The SRA appears to be keen to increase how often it issues fines and the size of the fines. We’re likely to see many more fines in coming years direct from the SRA than we have to date.
What’s the latest in the disciplinary decision world?
Unwanted and offensive messages
- A former IT service desk analyst at Pinsent Masons has been banned from working in the legal industry for sending “offensive” messages to a colleague. He sent a number of messages to another member of staff using the firm’s communication systems which contained offensive language directed to the recipient. An important reminder that the SRA’s Standards and Regulations apply to all those who work in a law firm whether legally qualified or not! If you would like your staff to have more awareness of this then please get in touch about our courses.
- A former partner at Capsticks has agreed with the SRA that he will remove himself from the Roll of Solicitors for three years and accepted a rebuke. He sent numerous inappropriate and unwanted messages that were capable of being interpreted as sexual in nature to a junior colleague (of whom he was line manager) over a period of months. In addition, he made inappropriate comments about her sex life, her becoming pregnant and taking maternity leave.
When does delay amount to manifest incompetence?
- A decade according to a recent Tribunal case! A manifestly incompetent **solicitor did not touch probate file for a decade. We have not seen a case of manifest incompetence on this scale for a while! The solicitor admitted that he failed to progress three probate matters over several years, one of them an estate worth £4 million! The SDT imposed a fine of £16,000 for multiple breaches over several years.
- If you don’t think a decade is long enough to fulfil client instructions, our next case can beat that as this solicitor took 13 years to apply to restore a company to the companies register! She was fined £2,000 for the repeated delay in following client’s instructions.
A former Partner at Gateley has been suspended from the profession for 12 months after he accepted a £2,500 gift from a client into his personal bank account without declaring it to the firm in contravention of their policy which required written records to be kept of gifts worth more than £250. In addition to accepting the gift, the partner emailed the client requesting a further benefit for introducing them to a business partner. The SRA said that an employed solicitor, approaching a client for payment over and above that already agreed with his firm, would damage the public’s trust in the profession.

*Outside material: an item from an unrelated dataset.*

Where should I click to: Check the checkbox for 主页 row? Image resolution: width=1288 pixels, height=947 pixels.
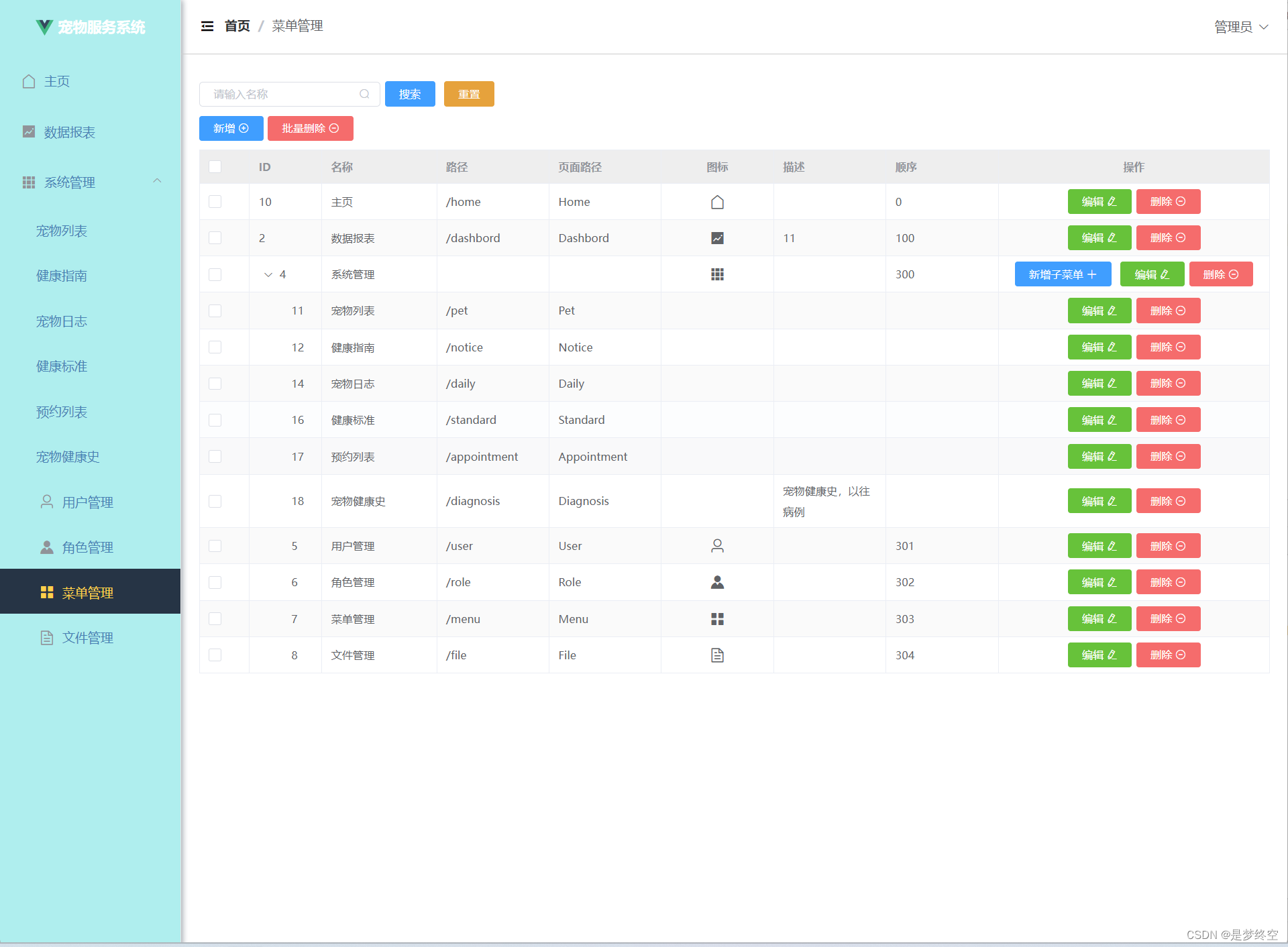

The serious consequences of acting dishonestly
- A solicitor who confirmed that two affidavits had been signed and sworn in her presence, when they had not been, has been struck off.
- An experienced chartered executive with over 20 years experience has been banned from working in legal practice by the SRA after backdating a client’s signature on two separate occasions.
- **Falsifying signatures on witness statements** will also get you disqualified from holding roles in a licensed body.
More regulatory action following AML visits by the SRA
A £2,000 fine plus costs for failing to have an AML firm-wide risk assessment in place following a declaration to the SRA that it did have one. This firm also failed to have compliant AML policies, controls and procedures and failed over several transactions to conduct adequate monitoring.